■ **TASKS AND EXERCISES**:
1. In the article on "Be Good or Be Gone," which record label released the song?
2. Decide whether each statement agrees with the article on "Be Good or Be Gone," answering yes or no and quoting the words that settle it: (a) The song is the closing track of The End of History. (b) The song was recorded between 2005 and 2006. (c) The song runs three minutes and twenty seconds.
3. Write a continuation of the article on "Be Good or Be Gone," beginning after its final sentence.

Single by Fionn Regan

from the album The End of History
- B-side: "Ice Cap Lullaby"/"Getting Better"
- Released: 5 February 2006
- Recorded: 2005–2006
- Genre: Folk
- Length: 3:20
- Label: Bella Union
- Songwriter(s): Fionn Regan
- Producer(s): Fionn Regan

Fionn Regan singles chronology
| "Little Miss Drunk" (2002) | "Be Good or Be Gone" (2006) | "Protection Racket" (2009) |

= Be Good or Be Gone =

"Be Good or Be Gone" is a song by the Irish folk musician Fionn Regan. It is the opening track and lead single from Regan's debut studio album, The End of History, and was released on 5 February 2006 on Bella Union.

■ **DATA SECTION**:
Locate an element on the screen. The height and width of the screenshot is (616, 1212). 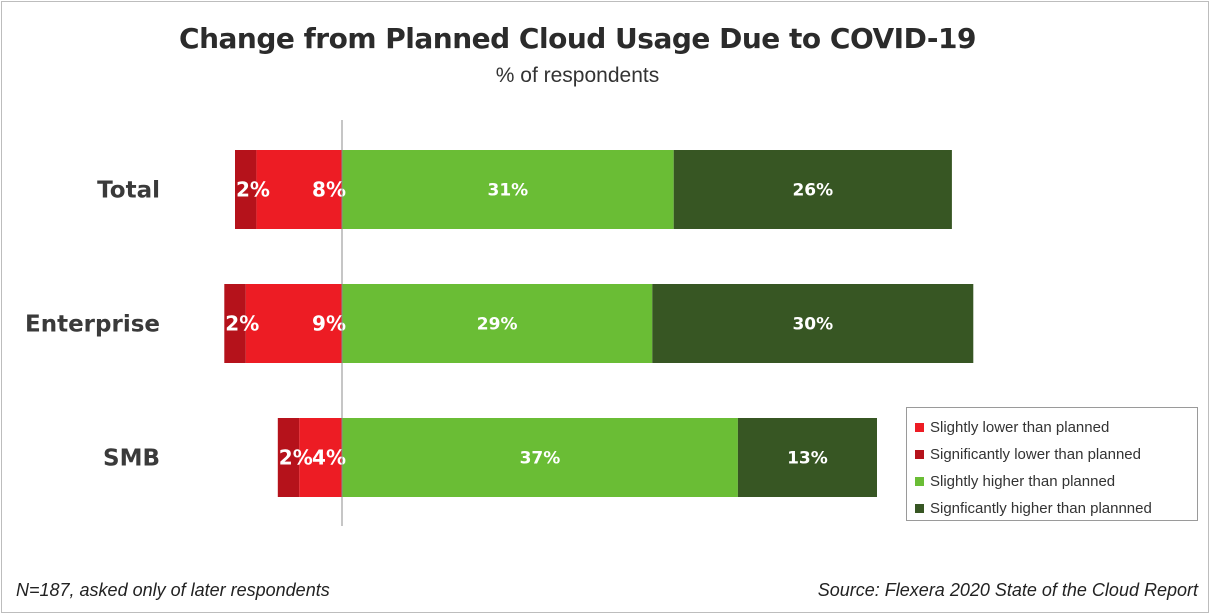
data-label-total-slightly-higher-than-planned: 31% is located at coordinates (508, 191).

■ **EXERCISE RESPONSES**:
1. Bella Union

2.
(a) No: "It is the opening track and lead single from Regan's debut studio album, The End of History"
(b) Yes: "Recorded: 2005–2006"
(c) Yes: "Length: 3:20"

3.
==Track listings==

UK 7" single (BELLAV 133)
| No. | Title | Length |
|---|---|---|
| 1. | "Be Good or Be Gone" | 3:20 |
| 2. | "Ice Cap Lullaby" | 1:23 |

UK CD single (BELLACD 155)
| No. | Title | Writer(s) | Length |
|---|---|---|---|
| 1. | "Be Good or Be Gone" |  | 3:20 |
| 2. | "Getting Better" | Lennon–McCartney | 3:01 |
| 3. | "Be Good or Be Gone" (video) |  | 3:21 |

Irish CD single (HEFFACDS 003)
| No. | Title | Length |
|---|---|---|
| 1. | "Be Good or Be Gone" | 3:20 |
| 2. | "Be Good or Be Gone" (live) | 4:06 |
| 3. | "Ice Cap Lullaby" | 1:23 |
| 4. | "Be Good or Be Gone" (video) | 3:21 |

US CD single
| No. | Title | Length |
|---|---|---|
| 1. | "Be Good or Be Gone" | 3:20 |

==Personnel==
All personnel credits adapted from The End of Historys liner notes.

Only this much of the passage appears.